閑話休題2-14【西木田 翔悟の場合】
【西木田 翔悟の場合】
西木田は抵抗なく、そのゆるりとしたジョージの剣に殴られていた。
緩慢な動きの生きた屍が小太りの少年を一方的に殴り続ける。錆びて刃の無い剣では、切ることができずに、ほぼ鈍器の様にジョージの攻撃はこんな形になってしまう。
その姿は、まさに、大きな大人が少年を虐待する姿にも見えて、それなりに凄惨な光景にも見える。
そして、幸か不幸か、この西木田少年のスキルが発現したのも、こんな光景からであった。
今はダンジョンのおかげれ距離ができて、彼の生活は関係が改善されているが、かつてはそんな家庭環境の中で、この少年は育ってきた。母親の再婚相手とソリが合わなかった。たったそれだけのことだ。

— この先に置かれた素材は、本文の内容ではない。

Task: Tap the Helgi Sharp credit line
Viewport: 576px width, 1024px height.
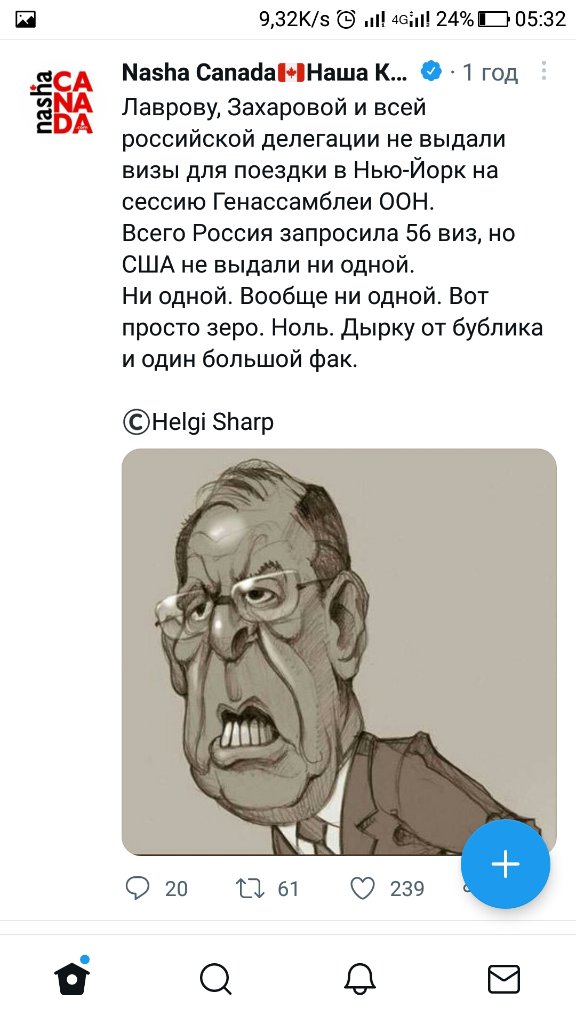Action: [x=199, y=422]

かつては、生きている事に対して、良否の判断に毎日苦しんでいたことを思い出すと、バカで人見知りで、怖いもの知らずで恥知らずの友達は、とても救いになってくれた。
今が格段に楽しい。
スキル開眼時に半殺しにしてしまった義理の父の事も、病院に入院してしまった母親の事もこの仲間といるならあまり気にならなくなっていた。
叩かれるのは平気だ。
痛いのも平気。
ジョージの攻撃を受け続けるも、西木田になんの表情の変化も現れなかった。
そして、その攻撃回数がそろそろ100も超えそうな時に、ジョージは唐突に倒れた。
「ウワー、殺ラレター」
お約束の言葉をジョージが吐いた。
敗北を認めたのだ。
西木田は一度もジョージに向かって攻撃はしていない。
ただ、彼は口元を押さえて、げっぷをする。
「まあ、お前、不味くはなかったよ」
そう告げた。
彼は食べることができる。
普通の食事以外でも、自分に干渉してくる何もかもを食べる事ができる。水島からは『悪食』とからかわれるが、その通りだと思う。同時に、触れてくる相手の力、つまりは存在するためのあらゆるエネルギーを食べて吸収してしまう。

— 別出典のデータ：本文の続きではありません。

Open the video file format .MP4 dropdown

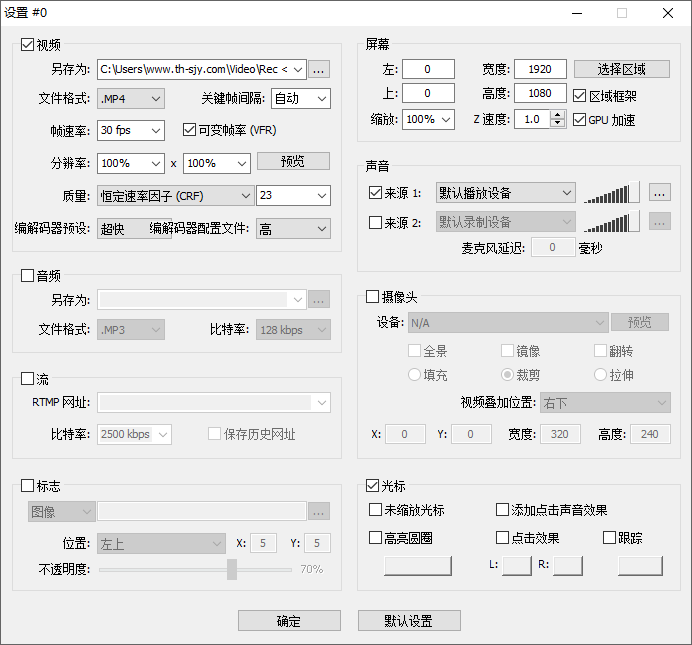[131, 99]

それでいうなら、栄養過多になってしまうので、なるべく相手に返そうというのが、今、彼がジョージに対して行ってきた事である。
ただ、問題なのは、その時に吸収した力を100%で相手に返せないところが若干あって、せいぜい90%、頑張って95%しか返す事が出来ずに、残りが彼の体に残留してしまう。おかげで最近、体重の増加が止まらない西木田少年であった。
一方的に殴っていただけのジョージが倒れる。
この戦いを簡単に説明するならジョージ自身が行っていた、あの緩慢な攻撃が、僅かなダメージが戻され続て自身の攻撃総量の蓄積により倒れたのだ。

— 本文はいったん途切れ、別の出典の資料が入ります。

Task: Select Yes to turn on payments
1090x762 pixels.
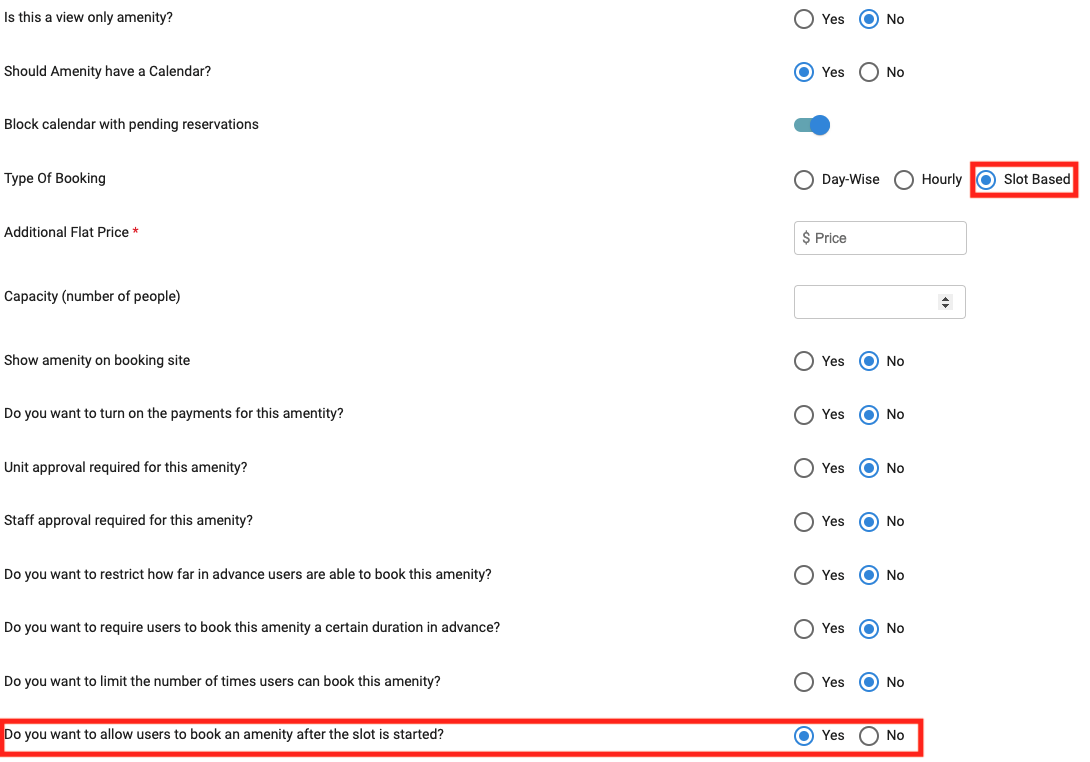Action: [x=804, y=414]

ちなみに、かつて、彼の義理の父親は、一撃で自分の頭蓋を割ってしまって昏倒した。
多分、それは子供にとっては死に至る一撃だったと思う。
その時の味は今ではすっかり忘れてしまっている西木田であるが、決して不味い味じゃあなかった様な気がする。
西木田が今でも肉系統の食べ物が口に出来ないから、その中にあるのかもしれないと思っていたけど、そのうちどっかで忘れるよね、とも思っていた。
「あーあ、時間かかっちゃった、みんな無事かな」
小さいこの室内に、今まではなかった扉が現れる。
つまりは試練はクリヤーしたという事だ。